= Material provided =
______

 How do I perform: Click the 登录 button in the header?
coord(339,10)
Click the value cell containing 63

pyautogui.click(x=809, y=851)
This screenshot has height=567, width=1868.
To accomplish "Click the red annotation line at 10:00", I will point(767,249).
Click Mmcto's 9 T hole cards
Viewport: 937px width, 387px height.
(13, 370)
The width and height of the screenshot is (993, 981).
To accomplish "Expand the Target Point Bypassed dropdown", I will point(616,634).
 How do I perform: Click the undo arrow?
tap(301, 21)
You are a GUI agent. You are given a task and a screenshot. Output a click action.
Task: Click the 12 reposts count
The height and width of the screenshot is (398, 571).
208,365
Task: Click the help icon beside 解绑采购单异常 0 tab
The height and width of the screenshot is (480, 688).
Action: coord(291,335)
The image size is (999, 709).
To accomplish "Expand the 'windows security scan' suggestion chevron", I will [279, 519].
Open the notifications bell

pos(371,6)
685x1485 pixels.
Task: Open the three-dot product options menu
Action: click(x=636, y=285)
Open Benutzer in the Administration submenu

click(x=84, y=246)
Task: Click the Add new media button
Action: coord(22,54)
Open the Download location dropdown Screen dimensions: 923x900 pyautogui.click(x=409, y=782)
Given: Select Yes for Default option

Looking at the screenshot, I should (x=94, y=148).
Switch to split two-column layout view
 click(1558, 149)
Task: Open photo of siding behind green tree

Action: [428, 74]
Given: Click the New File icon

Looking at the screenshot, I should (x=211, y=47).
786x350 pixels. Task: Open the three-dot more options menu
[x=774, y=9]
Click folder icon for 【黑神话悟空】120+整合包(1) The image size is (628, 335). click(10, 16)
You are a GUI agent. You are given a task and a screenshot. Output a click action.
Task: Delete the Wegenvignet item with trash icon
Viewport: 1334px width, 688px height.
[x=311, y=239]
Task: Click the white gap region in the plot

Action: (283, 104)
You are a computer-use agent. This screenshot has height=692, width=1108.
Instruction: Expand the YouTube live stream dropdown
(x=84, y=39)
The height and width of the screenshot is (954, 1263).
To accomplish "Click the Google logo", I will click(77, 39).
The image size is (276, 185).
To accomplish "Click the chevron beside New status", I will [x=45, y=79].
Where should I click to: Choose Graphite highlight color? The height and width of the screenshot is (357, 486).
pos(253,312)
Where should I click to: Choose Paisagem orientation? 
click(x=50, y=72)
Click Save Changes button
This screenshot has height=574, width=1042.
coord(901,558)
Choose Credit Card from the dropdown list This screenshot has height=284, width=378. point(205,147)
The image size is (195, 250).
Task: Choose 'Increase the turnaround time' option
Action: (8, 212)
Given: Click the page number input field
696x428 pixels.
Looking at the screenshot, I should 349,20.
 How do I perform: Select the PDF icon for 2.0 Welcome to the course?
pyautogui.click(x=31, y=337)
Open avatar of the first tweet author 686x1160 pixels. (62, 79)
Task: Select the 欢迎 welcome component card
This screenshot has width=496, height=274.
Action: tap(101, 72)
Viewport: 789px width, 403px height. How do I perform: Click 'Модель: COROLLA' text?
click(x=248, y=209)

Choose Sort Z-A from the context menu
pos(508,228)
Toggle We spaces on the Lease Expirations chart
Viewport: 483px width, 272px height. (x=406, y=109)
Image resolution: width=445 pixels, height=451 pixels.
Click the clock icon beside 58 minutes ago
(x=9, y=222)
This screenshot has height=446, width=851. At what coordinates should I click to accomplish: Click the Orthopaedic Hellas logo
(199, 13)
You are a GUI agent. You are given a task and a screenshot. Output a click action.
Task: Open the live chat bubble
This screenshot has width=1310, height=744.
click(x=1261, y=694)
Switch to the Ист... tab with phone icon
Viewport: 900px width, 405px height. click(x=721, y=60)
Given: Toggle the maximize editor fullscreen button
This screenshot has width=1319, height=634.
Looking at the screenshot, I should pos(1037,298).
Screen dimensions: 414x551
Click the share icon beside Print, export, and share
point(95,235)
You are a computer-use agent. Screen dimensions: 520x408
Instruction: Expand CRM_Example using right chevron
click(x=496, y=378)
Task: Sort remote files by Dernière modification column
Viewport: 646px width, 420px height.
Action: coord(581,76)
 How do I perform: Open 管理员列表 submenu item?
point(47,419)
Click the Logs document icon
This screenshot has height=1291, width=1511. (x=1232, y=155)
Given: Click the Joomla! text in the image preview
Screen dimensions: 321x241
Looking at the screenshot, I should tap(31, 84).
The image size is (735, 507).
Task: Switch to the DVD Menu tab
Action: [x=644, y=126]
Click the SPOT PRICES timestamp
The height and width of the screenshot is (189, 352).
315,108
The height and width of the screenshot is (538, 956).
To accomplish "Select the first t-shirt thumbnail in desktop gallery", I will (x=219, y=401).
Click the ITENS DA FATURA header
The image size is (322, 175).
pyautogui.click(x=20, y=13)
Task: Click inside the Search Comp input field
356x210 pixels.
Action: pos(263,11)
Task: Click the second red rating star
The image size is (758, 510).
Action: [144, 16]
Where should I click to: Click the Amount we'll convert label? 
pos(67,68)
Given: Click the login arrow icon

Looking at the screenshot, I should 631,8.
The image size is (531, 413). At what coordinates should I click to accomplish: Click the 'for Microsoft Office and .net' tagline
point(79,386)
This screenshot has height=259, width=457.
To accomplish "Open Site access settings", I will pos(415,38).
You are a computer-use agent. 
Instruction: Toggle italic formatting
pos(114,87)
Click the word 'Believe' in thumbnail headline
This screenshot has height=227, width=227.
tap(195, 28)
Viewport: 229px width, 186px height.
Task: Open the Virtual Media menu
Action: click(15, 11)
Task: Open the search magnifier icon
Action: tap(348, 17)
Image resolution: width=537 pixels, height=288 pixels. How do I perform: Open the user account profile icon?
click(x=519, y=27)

______

= Exercise brief =
Retype the whole of the material word for word.

= Result below =
 How do I perform: Click the 登录 button in the header?
coord(339,10)
Click the value cell containing 63

pyautogui.click(x=809, y=851)
This screenshot has height=567, width=1868.
To accomplish "Click the red annotation line at 10:00", I will point(767,249).
Click Mmcto's 9 T hole cards
Viewport: 937px width, 387px height.
(13, 370)
The width and height of the screenshot is (993, 981).
To accomplish "Expand the Target Point Bypassed dropdown", I will point(616,634).
 How do I perform: Click the undo arrow?
tap(301, 21)
You are a GUI agent. You are given a task and a screenshot. Output a click action.
Task: Click the 12 reposts count
The height and width of the screenshot is (398, 571).
208,365
Task: Click the help icon beside 解绑采购单异常 0 tab
The height and width of the screenshot is (480, 688).
Action: coord(291,335)
The image size is (999, 709).
To accomplish "Expand the 'windows security scan' suggestion chevron", I will [279, 519].
Open the notifications bell

pos(371,6)
685x1485 pixels.
Task: Open the three-dot product options menu
Action: click(x=636, y=285)
Open Benutzer in the Administration submenu

click(x=84, y=246)
Task: Click the Add new media button
Action: coord(22,54)
Open the Download location dropdown Screen dimensions: 923x900 pyautogui.click(x=409, y=782)
Given: Select Yes for Default option

Looking at the screenshot, I should (x=94, y=148).
Switch to split two-column layout view
 click(1558, 149)
Task: Open photo of siding behind green tree

Action: [428, 74]
Given: Click the New File icon

Looking at the screenshot, I should (x=211, y=47).
786x350 pixels. Task: Open the three-dot more options menu
[x=774, y=9]
Click folder icon for 【黑神话悟空】120+整合包(1) The image size is (628, 335). click(10, 16)
You are a GUI agent. You are given a task and a screenshot. Output a click action.
Task: Delete the Wegenvignet item with trash icon
Viewport: 1334px width, 688px height.
[x=311, y=239]
Task: Click the white gap region in the plot

Action: (283, 104)
You are a computer-use agent. This screenshot has height=692, width=1108.
Instruction: Expand the YouTube live stream dropdown
(x=84, y=39)
The height and width of the screenshot is (954, 1263).
To accomplish "Click the Google logo", I will click(77, 39).
The image size is (276, 185).
To accomplish "Click the chevron beside New status", I will [x=45, y=79].
Where should I click to: Choose Graphite highlight color? The height and width of the screenshot is (357, 486).
pos(253,312)
Where should I click to: Choose Paisagem orientation? 
click(x=50, y=72)
Click Save Changes button
This screenshot has height=574, width=1042.
coord(901,558)
Choose Credit Card from the dropdown list This screenshot has height=284, width=378. point(205,147)
The image size is (195, 250).
Task: Choose 'Increase the turnaround time' option
Action: (8, 212)
Given: Click the page number input field
696x428 pixels.
Looking at the screenshot, I should 349,20.
 How do I perform: Select the PDF icon for 2.0 Welcome to the course?
pyautogui.click(x=31, y=337)
Open avatar of the first tweet author 686x1160 pixels. (62, 79)
Task: Select the 欢迎 welcome component card
This screenshot has width=496, height=274.
Action: tap(101, 72)
Viewport: 789px width, 403px height. How do I perform: Click 'Модель: COROLLA' text?
click(x=248, y=209)

Choose Sort Z-A from the context menu
pos(508,228)
Toggle We spaces on the Lease Expirations chart
Viewport: 483px width, 272px height. (x=406, y=109)
Image resolution: width=445 pixels, height=451 pixels.
Click the clock icon beside 58 minutes ago
(x=9, y=222)
This screenshot has height=446, width=851. At what coordinates should I click to accomplish: Click the Orthopaedic Hellas logo
(199, 13)
You are a GUI agent. You are given a task and a screenshot. Output a click action.
Task: Open the live chat bubble
This screenshot has width=1310, height=744.
click(x=1261, y=694)
Switch to the Ист... tab with phone icon
Viewport: 900px width, 405px height. click(x=721, y=60)
Given: Toggle the maximize editor fullscreen button
This screenshot has width=1319, height=634.
Looking at the screenshot, I should pos(1037,298).
Screen dimensions: 414x551
Click the share icon beside Print, export, and share
point(95,235)
You are a computer-use agent. Screen dimensions: 520x408
Instruction: Expand CRM_Example using right chevron
click(x=496, y=378)
Task: Sort remote files by Dernière modification column
Viewport: 646px width, 420px height.
Action: coord(581,76)
 How do I perform: Open 管理员列表 submenu item?
point(47,419)
Click the Logs document icon
This screenshot has height=1291, width=1511. (x=1232, y=155)
Given: Click the Joomla! text in the image preview
Screen dimensions: 321x241
Looking at the screenshot, I should tap(31, 84).
The image size is (735, 507).
Task: Switch to the DVD Menu tab
Action: [x=644, y=126]
Click the SPOT PRICES timestamp
The height and width of the screenshot is (189, 352).
315,108
The height and width of the screenshot is (538, 956).
To accomplish "Select the first t-shirt thumbnail in desktop gallery", I will (x=219, y=401).
Click the ITENS DA FATURA header
The image size is (322, 175).
pyautogui.click(x=20, y=13)
Task: Click inside the Search Comp input field
356x210 pixels.
Action: pos(263,11)
Task: Click the second red rating star
The image size is (758, 510).
Action: [144, 16]
Where should I click to: Click the Amount we'll convert label? 
pos(67,68)
Given: Click the login arrow icon

Looking at the screenshot, I should 631,8.
The image size is (531, 413). At what coordinates should I click to accomplish: Click the 'for Microsoft Office and .net' tagline
point(79,386)
This screenshot has height=259, width=457.
To accomplish "Open Site access settings", I will pos(415,38).
You are a computer-use agent. 
Instruction: Toggle italic formatting
pos(114,87)
Click the word 'Believe' in thumbnail headline
This screenshot has height=227, width=227.
tap(195, 28)
Viewport: 229px width, 186px height.
Task: Open the Virtual Media menu
Action: click(15, 11)
Task: Open the search magnifier icon
Action: tap(348, 17)
Image resolution: width=537 pixels, height=288 pixels. How do I perform: Open the user account profile icon?
click(x=519, y=27)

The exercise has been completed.